Examens simples à réaliser ou demander
Lors de la consultation, le médecin réalisera des tests cliniques simples comme le test de Phalen (flexion du poignet) et le test de Tinel (tapotement du canal carpien) pour le syndrome du canal carpien. Un examen neurologique pour évaluer la force et les réflexes est utile.

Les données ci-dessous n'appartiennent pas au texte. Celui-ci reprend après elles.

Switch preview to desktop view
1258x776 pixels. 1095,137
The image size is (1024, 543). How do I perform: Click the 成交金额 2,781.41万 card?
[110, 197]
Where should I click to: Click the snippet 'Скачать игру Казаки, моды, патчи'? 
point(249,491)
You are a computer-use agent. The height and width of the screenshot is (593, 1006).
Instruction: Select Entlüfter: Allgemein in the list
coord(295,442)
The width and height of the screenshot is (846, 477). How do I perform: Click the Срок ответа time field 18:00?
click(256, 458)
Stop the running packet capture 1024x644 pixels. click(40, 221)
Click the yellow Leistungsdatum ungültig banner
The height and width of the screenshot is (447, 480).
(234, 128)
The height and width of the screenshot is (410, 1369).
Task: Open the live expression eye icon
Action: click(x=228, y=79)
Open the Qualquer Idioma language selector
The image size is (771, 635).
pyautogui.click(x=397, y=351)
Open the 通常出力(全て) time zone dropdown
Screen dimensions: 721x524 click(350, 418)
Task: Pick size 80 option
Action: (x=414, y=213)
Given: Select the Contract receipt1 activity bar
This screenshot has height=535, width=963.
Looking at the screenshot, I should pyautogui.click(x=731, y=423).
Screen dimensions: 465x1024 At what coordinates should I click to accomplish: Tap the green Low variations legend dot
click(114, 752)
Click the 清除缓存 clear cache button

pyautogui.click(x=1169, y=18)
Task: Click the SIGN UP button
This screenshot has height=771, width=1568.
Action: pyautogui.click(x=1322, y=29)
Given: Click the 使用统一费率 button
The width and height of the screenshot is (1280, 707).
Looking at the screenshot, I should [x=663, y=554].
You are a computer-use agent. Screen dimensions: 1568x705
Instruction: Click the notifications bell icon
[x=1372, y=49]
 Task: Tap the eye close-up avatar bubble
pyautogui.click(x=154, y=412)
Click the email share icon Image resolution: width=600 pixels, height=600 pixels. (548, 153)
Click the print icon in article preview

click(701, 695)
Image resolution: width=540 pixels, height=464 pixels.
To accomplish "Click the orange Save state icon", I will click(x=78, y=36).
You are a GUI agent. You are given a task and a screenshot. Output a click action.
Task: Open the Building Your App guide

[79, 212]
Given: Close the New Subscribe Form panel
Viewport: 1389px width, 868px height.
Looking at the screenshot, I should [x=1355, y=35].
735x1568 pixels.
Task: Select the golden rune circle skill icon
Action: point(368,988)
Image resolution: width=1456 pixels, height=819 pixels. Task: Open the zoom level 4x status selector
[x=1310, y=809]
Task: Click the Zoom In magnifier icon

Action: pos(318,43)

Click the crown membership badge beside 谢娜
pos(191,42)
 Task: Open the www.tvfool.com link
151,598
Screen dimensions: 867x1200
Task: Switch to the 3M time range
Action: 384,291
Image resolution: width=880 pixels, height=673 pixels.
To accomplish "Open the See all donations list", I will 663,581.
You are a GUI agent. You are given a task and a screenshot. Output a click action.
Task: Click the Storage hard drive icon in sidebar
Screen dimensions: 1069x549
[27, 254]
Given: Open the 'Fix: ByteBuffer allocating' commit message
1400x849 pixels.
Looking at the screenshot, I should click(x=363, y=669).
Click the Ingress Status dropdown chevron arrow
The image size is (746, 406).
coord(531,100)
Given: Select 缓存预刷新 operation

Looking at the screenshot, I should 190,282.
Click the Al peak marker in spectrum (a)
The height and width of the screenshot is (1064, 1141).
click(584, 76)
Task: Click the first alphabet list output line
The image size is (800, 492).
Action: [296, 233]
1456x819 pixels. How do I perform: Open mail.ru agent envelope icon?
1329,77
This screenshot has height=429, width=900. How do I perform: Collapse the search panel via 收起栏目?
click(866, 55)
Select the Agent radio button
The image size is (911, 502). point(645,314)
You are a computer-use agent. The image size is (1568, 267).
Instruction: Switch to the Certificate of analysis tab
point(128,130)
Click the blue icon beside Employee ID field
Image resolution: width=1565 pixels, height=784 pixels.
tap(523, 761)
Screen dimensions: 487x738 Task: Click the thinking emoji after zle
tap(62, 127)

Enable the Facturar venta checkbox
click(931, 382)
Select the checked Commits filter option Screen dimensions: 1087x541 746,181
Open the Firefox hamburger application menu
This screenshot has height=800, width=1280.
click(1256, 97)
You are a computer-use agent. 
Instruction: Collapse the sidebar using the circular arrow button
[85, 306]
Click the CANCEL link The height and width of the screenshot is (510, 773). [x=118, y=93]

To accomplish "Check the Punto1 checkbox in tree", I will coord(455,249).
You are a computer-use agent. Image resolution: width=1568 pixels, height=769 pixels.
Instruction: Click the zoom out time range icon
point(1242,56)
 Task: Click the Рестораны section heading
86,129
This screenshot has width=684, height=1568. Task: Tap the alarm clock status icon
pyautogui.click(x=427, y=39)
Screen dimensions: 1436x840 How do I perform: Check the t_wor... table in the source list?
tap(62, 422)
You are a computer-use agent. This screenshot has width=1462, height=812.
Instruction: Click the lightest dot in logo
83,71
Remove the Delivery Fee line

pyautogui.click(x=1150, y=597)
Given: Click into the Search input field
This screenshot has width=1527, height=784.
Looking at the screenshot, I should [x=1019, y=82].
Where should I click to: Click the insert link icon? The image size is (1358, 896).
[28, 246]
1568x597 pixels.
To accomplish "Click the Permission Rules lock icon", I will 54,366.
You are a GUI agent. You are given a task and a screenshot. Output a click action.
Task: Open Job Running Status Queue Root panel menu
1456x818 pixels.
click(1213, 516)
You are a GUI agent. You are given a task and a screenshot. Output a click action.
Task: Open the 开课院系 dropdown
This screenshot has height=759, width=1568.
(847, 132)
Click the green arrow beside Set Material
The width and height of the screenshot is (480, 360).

Des examens complémentaires peuvent être proposés selon le contexte : électromyogramme (EMG) pour confirmer une neuropathie ou une compression nerveuse, bilan sanguin (glycémie, hémogramme, dosage de la vitamine B12) si l’on suspecte un diabète ou une carence, et imagerie cervicale si une origine radiculaire est possible.
Que faire immédiatement à la maison
Plusieurs mesures simples peuvent soulager temporairement et limiter l’aggravation :
- Porter une attelle nocturne de poignet qui maintien le poignet en position neutre et réduit la pression sur le nerf médian.
- Modifier les positions au travail : pauses régulières, ergonomie du poste, relâchement de la prise, utiliser des outils adaptés.
- Repos relatif du poignet ou de la main concernée et éviter les efforts intenses ou répétitifs lorsque les symptômes sont aigus.
- Étirements doux et exercices de mobilisation du poignet et des doigts plusieurs fois par jour.
- Contrôler la glycémie si vous êtes diabétique et corriger les facteurs favorisants (alcool, tabac, médicaments toxiques pour les nerfs).
Signes qui justifient une consultation urgente
Certains signes imposent une prise en charge rapide :
- Perte de force marquée de la main ou difficulté à tenir des objets : signe d’atteinte motrice, à évaluer rapidement.
- Engourdissement progressif associé à troubles de la marche ou à une faiblesse généralisée : nécessite une évaluation neurologique en urgence.
- Douleur intense, inflammation locale, chaleur ou signes infectieux : consulter sans délai.
- Sensation de fourmillements qui s’étend rapidement ou devient bilatérale et symétrique chez une personne diabétique : bilan à court terme recommandé.
À qui s’adresser et comment se préparer pour la consultation
Commencez par votre médecin généraliste qui réalisera un examen clinique et demandera les premiers bilans. Selon les résultats, il pourra vous orienter vers un neurologue, un rhumatologue, un endocrinologue (si diabète) ou un chirurgien de la main. Pour gagner du temps, préparez une liste de vos symptômes avec leurs horaires, une chronologie, les facteurs d’aggravation et d’amélioration, vos antécédents médicaux, traitements en cours et résultats de bilans récents.
Les picotements nocturnes d’une main sont souvent bénins et liés à une compression nerveuse comme le syndrome du canal carpien, à des habitudes posturales ou à des carences. Toutefois, la présence d’une faiblesse, d’une progression rapide des symptômes ou de signes généraux impose une consultation rapide. Des gestes simples à domicile peuvent soulager en attendant un bilan. En cas de doute, consultez votre médecin pour établir un diagnostic précis et proposer un traitement approprié.